しかし、俺に向かって堂々と魔法の話題を振ってくるのはウィロットだけだろう。
他の人は誰もが魔法が使えない俺に気を使って、俺の前で魔法の話をしようとはしないし、俺の前で魔法を使おうともしない。
使うにしても申し訳なさそうに、俺に断りを入れることがほとんどだ。
実際俺とウィロットの会話を聞いているはずのカインは、気まずそうに視線を逸らしたりウィロットにそれ以上言うな的な視線を送っている。
しかし、ウィロットだけはお構いなしである。
俺の目の前で気兼ねなく魔法も使うし、先ほどの様に魔法の質問も容赦なく俺にぶつける。
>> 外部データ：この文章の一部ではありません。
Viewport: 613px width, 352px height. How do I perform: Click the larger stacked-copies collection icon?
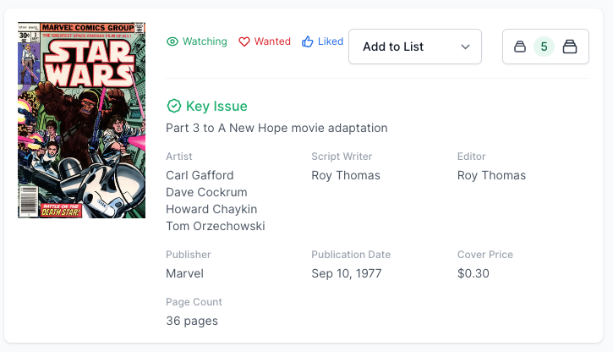570,47
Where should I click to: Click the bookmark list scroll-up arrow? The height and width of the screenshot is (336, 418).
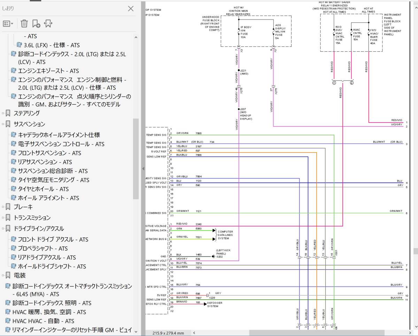coord(136,38)
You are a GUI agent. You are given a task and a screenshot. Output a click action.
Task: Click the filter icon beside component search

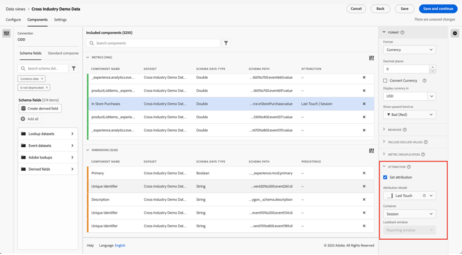[226, 43]
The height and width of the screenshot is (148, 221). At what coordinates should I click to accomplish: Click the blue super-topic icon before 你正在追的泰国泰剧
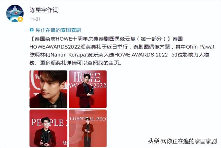(x=31, y=30)
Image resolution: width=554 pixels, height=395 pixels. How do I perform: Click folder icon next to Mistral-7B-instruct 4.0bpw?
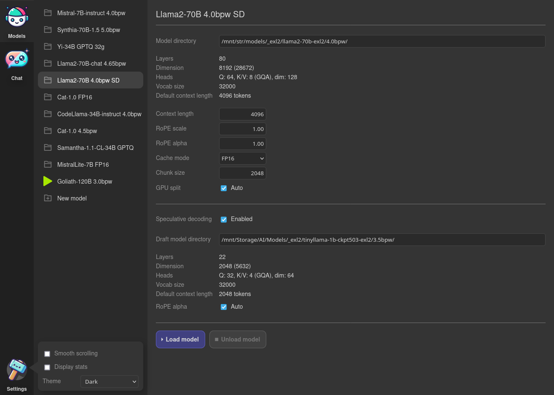coord(48,13)
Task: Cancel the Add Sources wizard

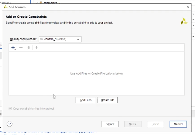Action: click(x=178, y=124)
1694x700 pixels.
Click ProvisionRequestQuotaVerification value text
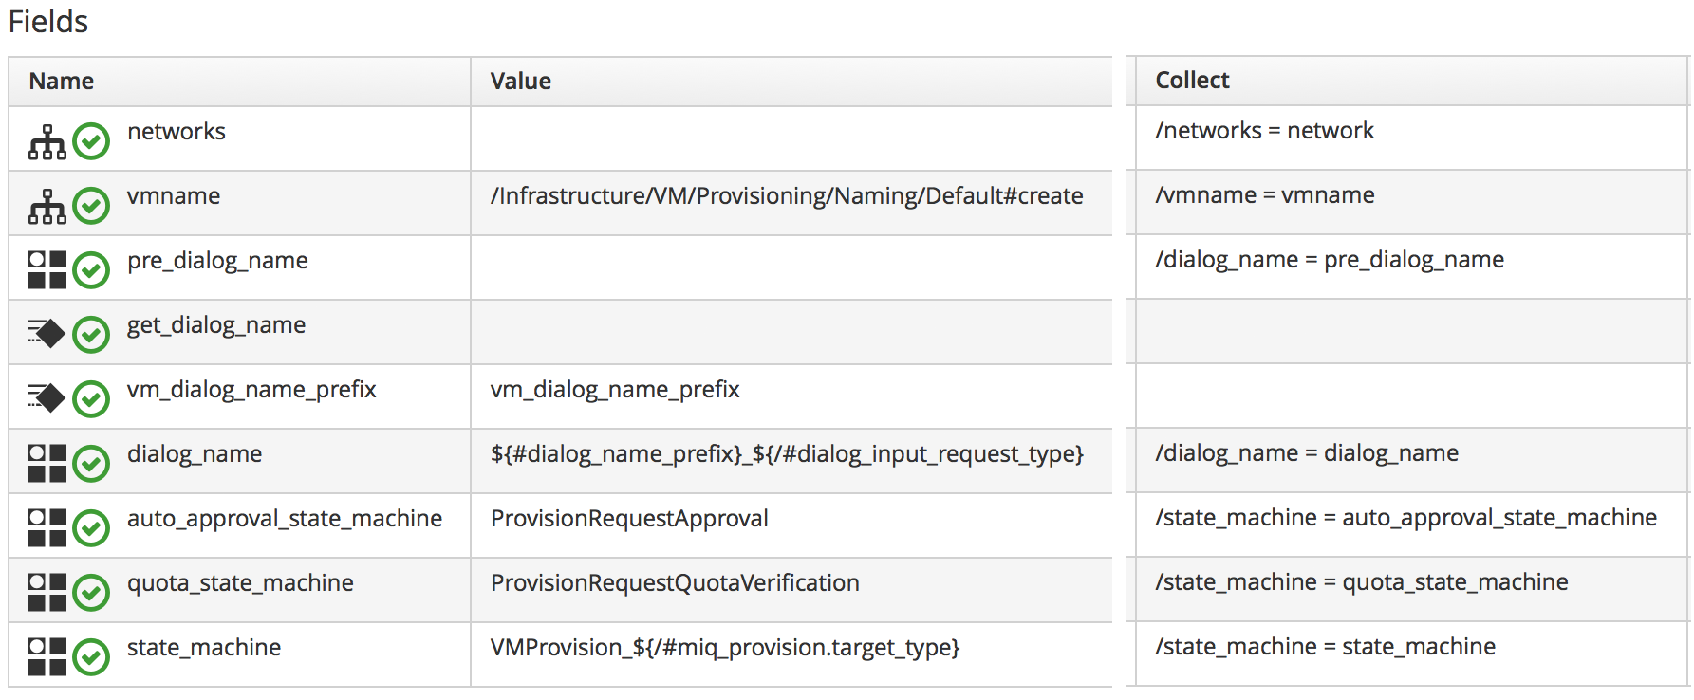tap(675, 583)
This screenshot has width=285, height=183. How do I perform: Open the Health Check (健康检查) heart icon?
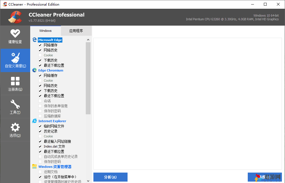pyautogui.click(x=15, y=34)
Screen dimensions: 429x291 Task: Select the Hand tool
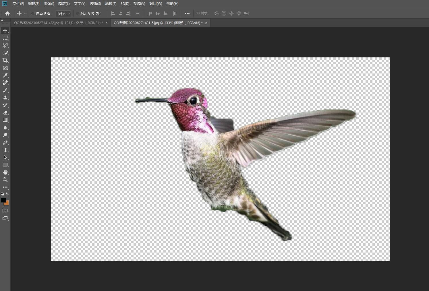click(5, 172)
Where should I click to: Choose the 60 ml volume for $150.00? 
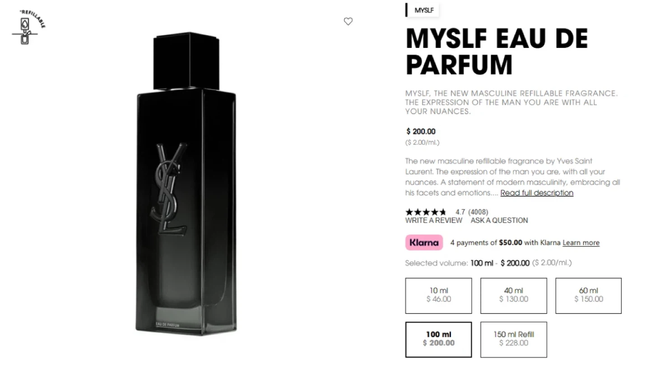click(589, 296)
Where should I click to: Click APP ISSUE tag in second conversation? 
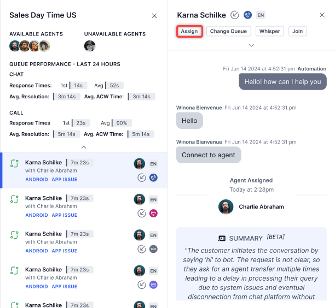(x=64, y=215)
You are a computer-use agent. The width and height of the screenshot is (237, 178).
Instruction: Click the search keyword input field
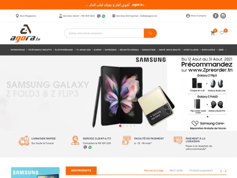[104, 33]
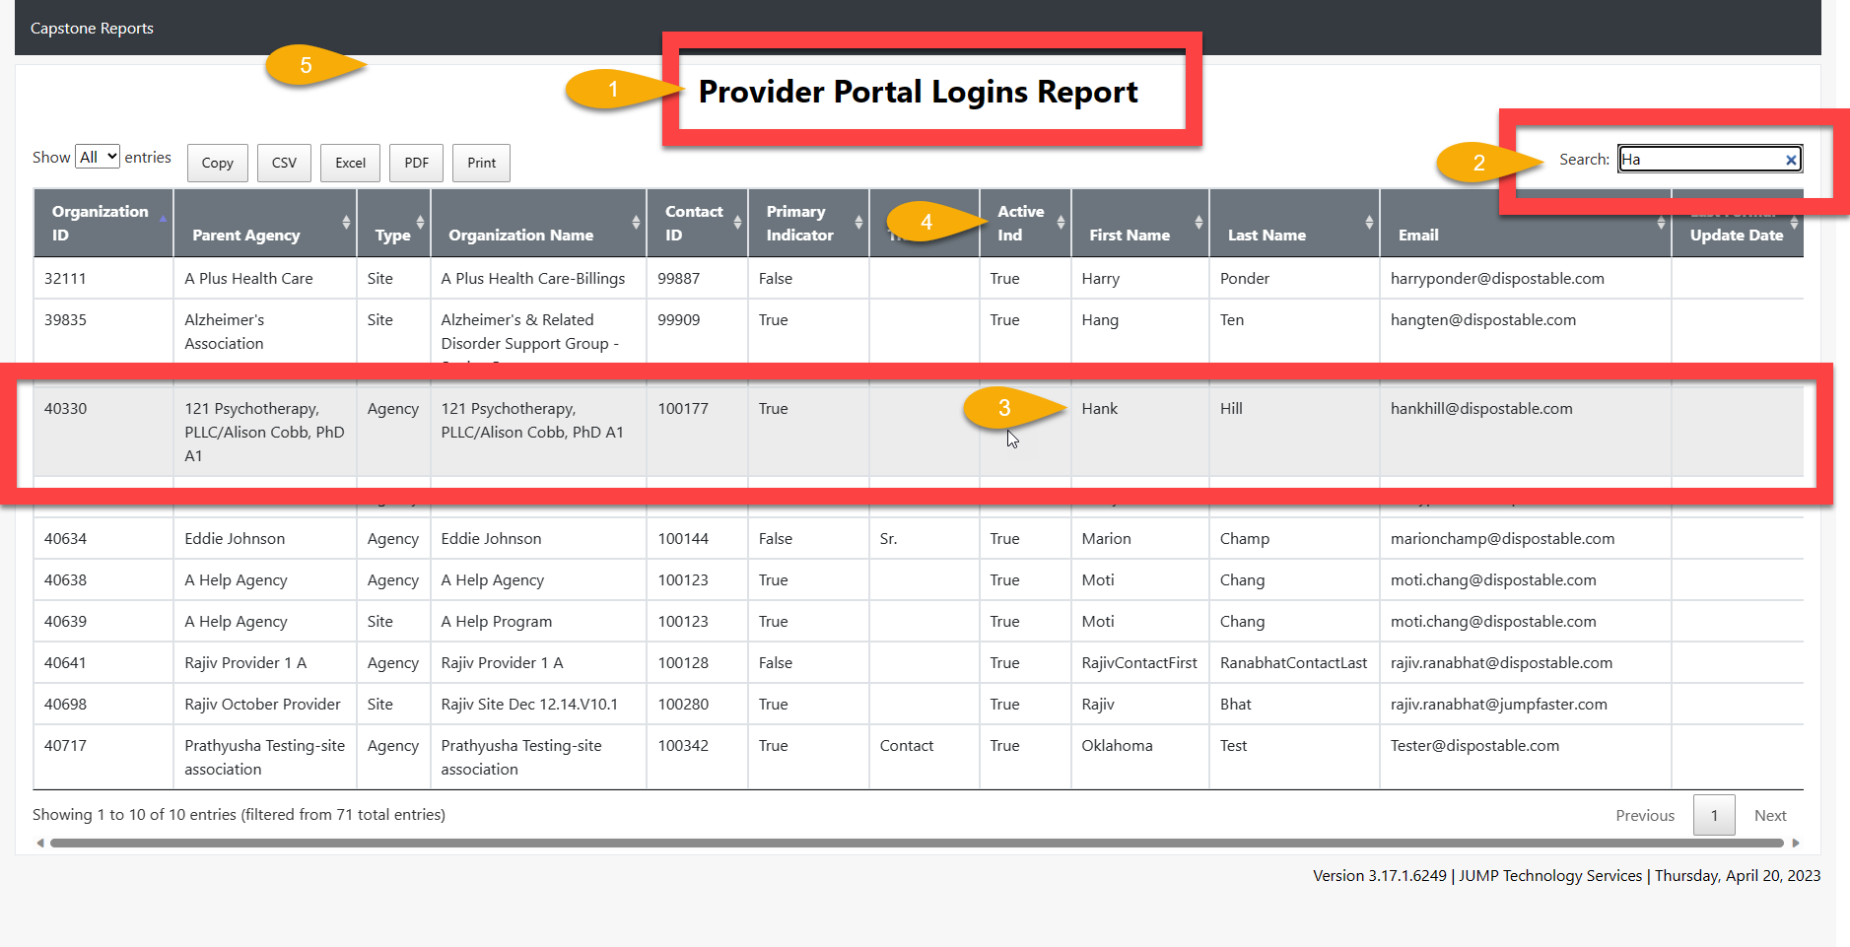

俺はそんなことは全く気にしないのだが、カインに言わせればそれも不敬ということなのだろう。
「それよりウィロット、今晩のお母様との夕食はほんとうに1人で大丈夫なのかい?毒見もして給仕もしてだと流石に大変だと思うんだけど……」
「大丈夫です!わたしはユケイ様の毒見を他の人にお任せする気はありませんし、給仕もちゃんとできます!アセリア様と約束しましたから!」
アセリアとどんな約束をしたのか知らないが、彼女も決してそういう意味で言ったのではないと思うのだが。
それでもせっかく張り切っているところに水を差すのも申し訳ないし、母はどうやらウィロットのことを気に入っているようだ。
多少の失敗をするにはむしろいいタイミングなのかもしれない。
まあ、母が連れている給仕もいるのだから、よっぽどのことにはならないだろう。